New grasses and technologies designed to increase grass production have been central to New Zealand’s developing agriculture. From the 1870s farmers replaced indigenous grasses with higher-producing exotic grasses.
From 1900 the Department of Agriculture began analysing soil, and researching fertiliser use and grass hybridisation. In 1926 the government established the Department of Scientific and Industrial Research (DSIR) to find practical ways of boosting the country’s economy.
Clover and ryegrass
Agricultural scientist Alfred Cockayne proposed that white clover would provide soil with enough nitrogen to sustain permanent, highly fertile, ryegrass-dominated pasture. Cockayne, along with Bruce Levy, began researching this during the First World War.
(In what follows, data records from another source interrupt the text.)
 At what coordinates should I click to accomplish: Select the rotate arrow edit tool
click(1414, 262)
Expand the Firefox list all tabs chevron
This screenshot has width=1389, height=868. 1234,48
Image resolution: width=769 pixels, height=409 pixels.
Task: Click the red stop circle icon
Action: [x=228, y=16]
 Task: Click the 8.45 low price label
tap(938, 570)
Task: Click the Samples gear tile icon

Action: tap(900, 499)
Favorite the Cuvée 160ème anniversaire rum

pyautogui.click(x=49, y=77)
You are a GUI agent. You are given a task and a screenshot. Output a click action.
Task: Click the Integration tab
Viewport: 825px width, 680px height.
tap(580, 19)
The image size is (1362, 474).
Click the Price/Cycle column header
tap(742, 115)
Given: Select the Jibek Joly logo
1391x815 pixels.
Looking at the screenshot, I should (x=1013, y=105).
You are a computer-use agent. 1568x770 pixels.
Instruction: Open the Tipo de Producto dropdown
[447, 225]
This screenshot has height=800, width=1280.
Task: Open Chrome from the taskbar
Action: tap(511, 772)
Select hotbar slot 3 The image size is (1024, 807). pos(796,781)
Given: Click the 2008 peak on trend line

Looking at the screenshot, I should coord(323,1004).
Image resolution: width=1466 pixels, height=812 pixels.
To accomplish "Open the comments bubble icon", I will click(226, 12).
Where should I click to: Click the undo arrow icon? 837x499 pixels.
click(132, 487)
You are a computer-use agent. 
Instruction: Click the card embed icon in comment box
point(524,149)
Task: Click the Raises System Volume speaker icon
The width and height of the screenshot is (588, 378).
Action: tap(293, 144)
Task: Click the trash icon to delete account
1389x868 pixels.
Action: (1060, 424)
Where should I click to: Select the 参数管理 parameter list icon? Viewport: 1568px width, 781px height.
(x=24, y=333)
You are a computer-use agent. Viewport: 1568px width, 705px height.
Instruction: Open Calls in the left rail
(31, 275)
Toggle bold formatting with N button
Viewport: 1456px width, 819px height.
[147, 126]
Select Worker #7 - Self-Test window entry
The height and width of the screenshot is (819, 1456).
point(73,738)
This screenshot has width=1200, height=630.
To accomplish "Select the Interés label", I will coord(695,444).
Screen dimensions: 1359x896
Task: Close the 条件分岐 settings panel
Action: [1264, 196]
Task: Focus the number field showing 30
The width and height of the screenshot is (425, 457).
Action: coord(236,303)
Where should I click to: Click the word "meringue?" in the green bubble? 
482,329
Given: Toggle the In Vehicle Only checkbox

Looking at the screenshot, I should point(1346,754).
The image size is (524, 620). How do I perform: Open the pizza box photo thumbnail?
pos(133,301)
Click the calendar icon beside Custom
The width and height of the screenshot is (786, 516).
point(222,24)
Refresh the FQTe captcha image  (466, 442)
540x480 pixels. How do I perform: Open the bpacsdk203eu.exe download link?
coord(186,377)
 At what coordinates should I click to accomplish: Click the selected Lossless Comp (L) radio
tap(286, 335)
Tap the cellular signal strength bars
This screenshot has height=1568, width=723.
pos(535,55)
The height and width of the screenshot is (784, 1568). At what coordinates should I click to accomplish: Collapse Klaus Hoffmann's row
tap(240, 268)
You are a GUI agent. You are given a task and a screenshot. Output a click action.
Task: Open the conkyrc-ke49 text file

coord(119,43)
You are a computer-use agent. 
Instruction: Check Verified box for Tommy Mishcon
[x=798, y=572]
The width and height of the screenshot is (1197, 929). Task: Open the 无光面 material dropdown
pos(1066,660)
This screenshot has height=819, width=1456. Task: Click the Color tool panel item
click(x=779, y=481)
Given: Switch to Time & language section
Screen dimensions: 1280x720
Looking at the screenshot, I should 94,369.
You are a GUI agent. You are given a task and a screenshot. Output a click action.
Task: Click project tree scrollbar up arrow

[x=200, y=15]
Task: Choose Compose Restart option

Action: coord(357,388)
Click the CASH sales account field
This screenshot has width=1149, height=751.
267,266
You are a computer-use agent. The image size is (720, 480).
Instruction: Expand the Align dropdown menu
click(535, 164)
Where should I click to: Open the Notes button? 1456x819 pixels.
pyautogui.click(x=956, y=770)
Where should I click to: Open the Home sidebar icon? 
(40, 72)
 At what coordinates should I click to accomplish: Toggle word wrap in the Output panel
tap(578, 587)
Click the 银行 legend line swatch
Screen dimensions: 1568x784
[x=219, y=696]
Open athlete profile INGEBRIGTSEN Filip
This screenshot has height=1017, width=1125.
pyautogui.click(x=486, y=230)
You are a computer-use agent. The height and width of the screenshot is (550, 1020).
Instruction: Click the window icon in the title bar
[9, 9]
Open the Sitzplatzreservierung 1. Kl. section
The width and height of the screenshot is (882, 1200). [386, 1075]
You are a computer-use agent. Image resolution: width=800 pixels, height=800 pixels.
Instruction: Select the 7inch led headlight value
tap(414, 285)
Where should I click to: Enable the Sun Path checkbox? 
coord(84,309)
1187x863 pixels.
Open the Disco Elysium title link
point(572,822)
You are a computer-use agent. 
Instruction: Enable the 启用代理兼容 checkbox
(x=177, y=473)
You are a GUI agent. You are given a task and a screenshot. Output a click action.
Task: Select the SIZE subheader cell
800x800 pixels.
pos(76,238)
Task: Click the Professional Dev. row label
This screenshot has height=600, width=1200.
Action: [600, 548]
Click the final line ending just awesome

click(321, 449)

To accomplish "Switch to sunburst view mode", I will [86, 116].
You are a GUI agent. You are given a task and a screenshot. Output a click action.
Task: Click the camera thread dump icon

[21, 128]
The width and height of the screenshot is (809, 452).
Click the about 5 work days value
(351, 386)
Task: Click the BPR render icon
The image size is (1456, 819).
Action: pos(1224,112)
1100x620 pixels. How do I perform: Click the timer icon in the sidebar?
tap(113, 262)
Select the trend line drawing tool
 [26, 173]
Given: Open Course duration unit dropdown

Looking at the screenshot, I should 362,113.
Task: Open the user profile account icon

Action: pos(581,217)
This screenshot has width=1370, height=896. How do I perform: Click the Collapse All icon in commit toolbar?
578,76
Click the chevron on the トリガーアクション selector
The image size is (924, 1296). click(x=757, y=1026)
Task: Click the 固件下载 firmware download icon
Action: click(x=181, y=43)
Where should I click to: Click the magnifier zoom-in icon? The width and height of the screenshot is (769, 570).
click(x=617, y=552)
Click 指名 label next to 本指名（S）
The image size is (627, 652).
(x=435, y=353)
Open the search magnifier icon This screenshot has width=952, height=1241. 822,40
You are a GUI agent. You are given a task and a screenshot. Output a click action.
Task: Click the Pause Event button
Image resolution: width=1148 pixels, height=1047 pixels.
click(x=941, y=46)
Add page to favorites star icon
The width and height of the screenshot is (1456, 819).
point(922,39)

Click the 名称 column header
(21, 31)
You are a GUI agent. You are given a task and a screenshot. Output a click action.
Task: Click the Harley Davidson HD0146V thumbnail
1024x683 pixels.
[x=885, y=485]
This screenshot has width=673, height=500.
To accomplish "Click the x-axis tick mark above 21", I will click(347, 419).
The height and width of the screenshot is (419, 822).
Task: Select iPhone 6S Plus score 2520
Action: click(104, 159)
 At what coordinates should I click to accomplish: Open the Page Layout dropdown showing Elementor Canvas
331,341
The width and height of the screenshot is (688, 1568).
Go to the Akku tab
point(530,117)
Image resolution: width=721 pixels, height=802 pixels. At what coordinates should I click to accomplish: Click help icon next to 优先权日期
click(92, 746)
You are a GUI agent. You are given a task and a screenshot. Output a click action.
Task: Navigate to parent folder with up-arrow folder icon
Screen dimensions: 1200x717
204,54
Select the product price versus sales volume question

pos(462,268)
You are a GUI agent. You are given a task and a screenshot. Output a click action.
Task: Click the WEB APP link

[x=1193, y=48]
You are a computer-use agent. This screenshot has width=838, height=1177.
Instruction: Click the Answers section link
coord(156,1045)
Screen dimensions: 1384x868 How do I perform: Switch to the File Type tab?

From the 1890s, the Department of Agriculture investigated bush sickness, a wasting disease of stock. It was particularly rife in the volcanic region of the central North Island. The work of the department’s chemist, C. B. Aston, and especially Australian scientists, led to the discovery that the cause was a cobalt deficiency in the pumice soils. When cobalt was added to fertiliser or salt licks, the problem was solved.
The discovery of a perennial ryegrass strain in 1928, as well as the acquisition of cheap phosphate from Nauru in 1920, was fortuitous – applying superphosphate to soil made it fertile enough to grow clover and ryegrass. The government campaigned to convince farmers to grow these new pastures. Using perennial ryegrass and clover in pasture proved revolutionary – many other countries later adopted similar pastures on fertile lands.
Other fields of research
The DSIR and Department of Agriculture also researched plant disease, entomology (the study of insects) and agronomy (the study of crops and their management.